Aim of the exercise →
Among the entries below, find the line with "Viewport: 1568px width, 505px height.", then quote it and each following line up to and including the line with "Click the TAC", and nothing else.
____
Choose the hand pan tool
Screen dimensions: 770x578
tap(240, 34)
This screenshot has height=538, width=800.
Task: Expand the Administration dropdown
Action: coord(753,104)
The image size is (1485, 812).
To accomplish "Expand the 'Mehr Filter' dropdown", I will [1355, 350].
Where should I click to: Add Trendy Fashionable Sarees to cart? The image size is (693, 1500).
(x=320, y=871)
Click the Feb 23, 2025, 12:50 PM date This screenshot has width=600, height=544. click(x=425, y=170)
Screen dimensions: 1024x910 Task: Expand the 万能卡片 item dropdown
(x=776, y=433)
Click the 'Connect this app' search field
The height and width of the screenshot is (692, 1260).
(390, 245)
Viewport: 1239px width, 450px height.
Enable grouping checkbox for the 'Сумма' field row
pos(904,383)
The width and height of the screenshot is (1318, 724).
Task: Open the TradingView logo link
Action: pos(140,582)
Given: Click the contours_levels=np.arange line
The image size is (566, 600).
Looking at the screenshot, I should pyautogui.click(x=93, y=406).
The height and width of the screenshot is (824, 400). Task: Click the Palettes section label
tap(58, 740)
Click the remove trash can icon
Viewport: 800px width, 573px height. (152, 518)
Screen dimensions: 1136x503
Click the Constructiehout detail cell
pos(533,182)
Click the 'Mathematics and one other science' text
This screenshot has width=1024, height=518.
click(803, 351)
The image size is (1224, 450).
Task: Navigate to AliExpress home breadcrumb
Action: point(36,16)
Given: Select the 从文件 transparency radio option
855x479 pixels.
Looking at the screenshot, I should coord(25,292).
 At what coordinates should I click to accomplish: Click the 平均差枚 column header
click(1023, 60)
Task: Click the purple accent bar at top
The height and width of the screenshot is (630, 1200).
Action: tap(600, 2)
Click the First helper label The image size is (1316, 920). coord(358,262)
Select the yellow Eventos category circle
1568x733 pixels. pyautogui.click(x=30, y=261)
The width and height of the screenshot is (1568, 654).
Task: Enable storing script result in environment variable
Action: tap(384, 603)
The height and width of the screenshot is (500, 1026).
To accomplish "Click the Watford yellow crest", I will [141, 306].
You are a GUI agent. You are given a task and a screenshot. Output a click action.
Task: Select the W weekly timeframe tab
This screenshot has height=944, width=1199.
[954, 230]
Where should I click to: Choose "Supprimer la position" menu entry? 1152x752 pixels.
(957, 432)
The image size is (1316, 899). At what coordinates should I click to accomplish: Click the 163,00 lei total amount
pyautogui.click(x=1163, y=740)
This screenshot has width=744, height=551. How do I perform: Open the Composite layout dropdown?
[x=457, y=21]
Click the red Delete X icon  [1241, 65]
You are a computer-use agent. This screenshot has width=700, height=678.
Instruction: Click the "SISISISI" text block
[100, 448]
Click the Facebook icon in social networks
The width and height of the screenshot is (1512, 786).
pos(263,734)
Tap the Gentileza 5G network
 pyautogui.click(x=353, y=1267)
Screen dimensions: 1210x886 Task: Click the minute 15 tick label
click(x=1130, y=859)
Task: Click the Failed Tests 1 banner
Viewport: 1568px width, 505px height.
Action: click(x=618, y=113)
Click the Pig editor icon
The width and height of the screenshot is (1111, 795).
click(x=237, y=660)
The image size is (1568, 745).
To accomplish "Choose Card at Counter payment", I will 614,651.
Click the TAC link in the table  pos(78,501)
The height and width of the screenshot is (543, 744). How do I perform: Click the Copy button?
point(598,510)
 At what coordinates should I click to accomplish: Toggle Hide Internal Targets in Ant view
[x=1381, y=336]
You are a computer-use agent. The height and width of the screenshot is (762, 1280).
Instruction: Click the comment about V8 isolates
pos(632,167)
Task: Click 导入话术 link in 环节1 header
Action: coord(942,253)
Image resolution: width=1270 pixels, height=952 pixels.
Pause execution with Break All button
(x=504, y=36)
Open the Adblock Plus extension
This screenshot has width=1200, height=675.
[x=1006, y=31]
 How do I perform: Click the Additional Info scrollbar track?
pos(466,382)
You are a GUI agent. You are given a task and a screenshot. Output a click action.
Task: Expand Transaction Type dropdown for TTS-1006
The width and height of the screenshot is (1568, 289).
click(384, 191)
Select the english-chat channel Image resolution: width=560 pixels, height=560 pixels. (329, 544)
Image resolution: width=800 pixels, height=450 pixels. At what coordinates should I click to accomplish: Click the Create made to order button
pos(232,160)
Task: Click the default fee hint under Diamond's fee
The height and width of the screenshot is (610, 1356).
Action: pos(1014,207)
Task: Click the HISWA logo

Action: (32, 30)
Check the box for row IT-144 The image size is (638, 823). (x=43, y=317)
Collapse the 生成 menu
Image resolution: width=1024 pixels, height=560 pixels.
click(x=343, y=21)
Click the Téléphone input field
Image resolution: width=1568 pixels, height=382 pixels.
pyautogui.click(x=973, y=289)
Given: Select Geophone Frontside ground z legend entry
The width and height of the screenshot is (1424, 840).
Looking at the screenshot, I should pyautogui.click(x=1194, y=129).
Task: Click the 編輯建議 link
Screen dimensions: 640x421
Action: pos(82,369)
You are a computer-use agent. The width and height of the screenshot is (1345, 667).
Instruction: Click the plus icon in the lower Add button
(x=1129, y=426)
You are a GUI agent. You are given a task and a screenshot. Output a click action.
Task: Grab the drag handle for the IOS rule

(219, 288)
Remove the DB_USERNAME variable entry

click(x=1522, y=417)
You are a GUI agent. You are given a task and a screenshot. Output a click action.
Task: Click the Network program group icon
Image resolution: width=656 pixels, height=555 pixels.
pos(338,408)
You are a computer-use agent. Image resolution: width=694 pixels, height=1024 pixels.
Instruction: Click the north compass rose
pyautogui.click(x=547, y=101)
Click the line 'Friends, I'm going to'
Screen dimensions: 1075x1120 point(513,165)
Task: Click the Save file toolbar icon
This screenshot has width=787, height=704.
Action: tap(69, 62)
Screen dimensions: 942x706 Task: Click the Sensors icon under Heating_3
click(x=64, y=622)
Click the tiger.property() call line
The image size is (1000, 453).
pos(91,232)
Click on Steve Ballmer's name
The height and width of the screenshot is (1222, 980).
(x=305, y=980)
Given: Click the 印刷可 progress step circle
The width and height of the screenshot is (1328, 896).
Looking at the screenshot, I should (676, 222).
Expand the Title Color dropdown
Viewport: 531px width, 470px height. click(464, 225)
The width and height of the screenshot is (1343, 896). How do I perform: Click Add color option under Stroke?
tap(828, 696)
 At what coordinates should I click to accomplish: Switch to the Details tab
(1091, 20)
____
Result for this exercise →
Viewport: 1568px width, 505px height.
Action: click(x=618, y=113)
Click the Pig editor icon
The width and height of the screenshot is (1111, 795).
click(x=237, y=660)
The image size is (1568, 745).
To accomplish "Choose Card at Counter payment", I will 614,651.
Click the TAC link in the table  pos(78,501)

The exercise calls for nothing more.